В эти молниеносные шестьдесят секунд я подумал наконец и о своей карьере. Обо всех уже написанных книгах, о тех, которые еще писал, и о тех, что собирался написать. О рецензиях, о больших тиражах, о нашем внушительном счете в банке. И, хотите верьте, хотите нет, впервые в жизни почувствовал себя свободным от всего этого. В один миг я обратился в критика. Я взвесил все. На одной чаше весов - корабли, на которых не плавал, цветы, которых не сажал, дети, которых не растил, горы, которых не видел, и надо всем моя Лена - богиня всего этого изобилия. Посредине - опора весов, Джон Оутис Кенделл с его револьвером. А на второй, пустой чаше - мое перо, чернила, чистая бумага, десяток моих книг. Я подбавил туда и сюда еще кой какой мелочи. Шестьдесят секунд истекали. Вечерний ветерок залетел в растворенные окна. Коснулся завитка волос на шее у Лены, о как нежно коснулся, как нежно…
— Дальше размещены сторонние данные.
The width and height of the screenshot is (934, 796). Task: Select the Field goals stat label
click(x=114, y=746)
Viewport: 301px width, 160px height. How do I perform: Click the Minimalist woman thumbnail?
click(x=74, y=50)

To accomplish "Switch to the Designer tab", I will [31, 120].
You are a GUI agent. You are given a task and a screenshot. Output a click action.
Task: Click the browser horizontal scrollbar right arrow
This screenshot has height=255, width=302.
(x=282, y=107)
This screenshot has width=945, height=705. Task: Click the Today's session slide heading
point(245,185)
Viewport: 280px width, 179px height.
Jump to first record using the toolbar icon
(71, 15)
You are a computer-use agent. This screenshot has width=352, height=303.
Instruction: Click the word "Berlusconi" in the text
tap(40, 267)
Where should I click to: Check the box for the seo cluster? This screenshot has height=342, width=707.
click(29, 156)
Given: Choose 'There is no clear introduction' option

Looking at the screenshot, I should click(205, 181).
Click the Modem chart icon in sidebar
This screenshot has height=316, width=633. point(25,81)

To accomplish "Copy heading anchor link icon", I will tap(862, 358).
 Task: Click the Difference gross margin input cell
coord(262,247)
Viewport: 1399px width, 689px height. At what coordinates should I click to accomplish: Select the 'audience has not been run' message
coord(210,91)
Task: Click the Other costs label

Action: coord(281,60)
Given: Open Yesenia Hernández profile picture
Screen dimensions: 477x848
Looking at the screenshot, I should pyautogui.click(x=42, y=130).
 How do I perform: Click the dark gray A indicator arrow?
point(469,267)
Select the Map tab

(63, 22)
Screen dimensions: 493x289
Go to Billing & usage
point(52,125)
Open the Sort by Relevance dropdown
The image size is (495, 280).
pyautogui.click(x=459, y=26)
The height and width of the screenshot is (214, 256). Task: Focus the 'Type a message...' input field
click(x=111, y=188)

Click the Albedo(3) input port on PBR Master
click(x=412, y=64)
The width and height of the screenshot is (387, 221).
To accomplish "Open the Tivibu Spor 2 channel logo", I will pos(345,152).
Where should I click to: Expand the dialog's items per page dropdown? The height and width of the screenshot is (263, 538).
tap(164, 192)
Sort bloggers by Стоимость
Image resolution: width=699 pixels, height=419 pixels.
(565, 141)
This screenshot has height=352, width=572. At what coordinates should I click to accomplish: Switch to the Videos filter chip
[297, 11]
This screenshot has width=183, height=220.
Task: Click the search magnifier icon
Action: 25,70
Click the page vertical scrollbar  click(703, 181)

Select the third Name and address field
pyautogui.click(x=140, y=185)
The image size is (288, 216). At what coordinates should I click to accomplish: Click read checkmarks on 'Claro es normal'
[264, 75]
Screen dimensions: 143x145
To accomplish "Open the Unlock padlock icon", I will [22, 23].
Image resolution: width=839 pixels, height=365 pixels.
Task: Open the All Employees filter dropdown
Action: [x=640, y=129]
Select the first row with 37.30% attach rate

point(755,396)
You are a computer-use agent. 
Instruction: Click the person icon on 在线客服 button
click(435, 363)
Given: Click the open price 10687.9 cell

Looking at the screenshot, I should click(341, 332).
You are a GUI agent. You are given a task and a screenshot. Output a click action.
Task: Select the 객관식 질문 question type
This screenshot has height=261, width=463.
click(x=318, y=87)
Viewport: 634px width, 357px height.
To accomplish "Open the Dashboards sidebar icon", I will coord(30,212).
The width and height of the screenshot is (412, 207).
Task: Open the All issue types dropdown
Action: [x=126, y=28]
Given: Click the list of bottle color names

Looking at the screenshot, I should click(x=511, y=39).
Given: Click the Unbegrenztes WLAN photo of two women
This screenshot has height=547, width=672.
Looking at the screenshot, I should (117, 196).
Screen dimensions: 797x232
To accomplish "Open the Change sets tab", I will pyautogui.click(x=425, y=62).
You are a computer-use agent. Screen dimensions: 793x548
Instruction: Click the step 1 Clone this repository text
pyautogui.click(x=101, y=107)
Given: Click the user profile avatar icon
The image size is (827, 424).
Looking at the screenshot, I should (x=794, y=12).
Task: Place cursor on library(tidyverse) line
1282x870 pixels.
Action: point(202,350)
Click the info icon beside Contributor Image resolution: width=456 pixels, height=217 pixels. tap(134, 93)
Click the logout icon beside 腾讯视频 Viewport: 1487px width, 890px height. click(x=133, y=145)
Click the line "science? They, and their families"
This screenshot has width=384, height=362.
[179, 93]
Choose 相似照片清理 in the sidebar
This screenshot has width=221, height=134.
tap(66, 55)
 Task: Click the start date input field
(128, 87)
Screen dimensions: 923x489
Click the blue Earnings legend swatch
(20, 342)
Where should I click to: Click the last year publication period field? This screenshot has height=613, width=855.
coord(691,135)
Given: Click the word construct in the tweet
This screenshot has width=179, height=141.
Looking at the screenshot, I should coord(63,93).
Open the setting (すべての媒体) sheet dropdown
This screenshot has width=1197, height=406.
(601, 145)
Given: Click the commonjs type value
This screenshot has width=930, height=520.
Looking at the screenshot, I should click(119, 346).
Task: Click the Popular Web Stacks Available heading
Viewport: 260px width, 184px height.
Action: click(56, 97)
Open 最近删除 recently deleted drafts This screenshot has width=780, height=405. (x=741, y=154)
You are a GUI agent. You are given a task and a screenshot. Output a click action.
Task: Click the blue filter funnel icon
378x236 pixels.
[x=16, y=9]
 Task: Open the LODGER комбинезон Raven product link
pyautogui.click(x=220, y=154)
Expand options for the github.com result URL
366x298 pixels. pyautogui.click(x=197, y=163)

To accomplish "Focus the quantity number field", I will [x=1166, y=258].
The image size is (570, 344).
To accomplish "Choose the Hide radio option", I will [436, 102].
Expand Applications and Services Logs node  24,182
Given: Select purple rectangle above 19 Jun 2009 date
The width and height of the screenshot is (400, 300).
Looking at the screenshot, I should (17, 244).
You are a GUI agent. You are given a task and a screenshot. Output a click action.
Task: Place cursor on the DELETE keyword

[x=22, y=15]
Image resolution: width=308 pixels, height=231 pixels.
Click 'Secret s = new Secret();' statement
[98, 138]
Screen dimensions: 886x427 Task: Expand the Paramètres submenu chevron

Револьвер был наставлен на меня в упор. Мне случалось видеть снимки лунных кратеров и провал в пространстве, который называют Большим угольным мешком, но, поверьте, дуло пистолета, нацеленного на меня, разверзлось куда шире.
“Джон, - сказал я наконец, - неужто ты так меня ненавидишь? И все из-за того, что мне повезло, а тебе нет?”
“Да, черт возьми!” - крикнул он.
Как нелепо, что он мне завидовал! Уж не настолько лучше я писал. Легкое движение руки - и все переменится.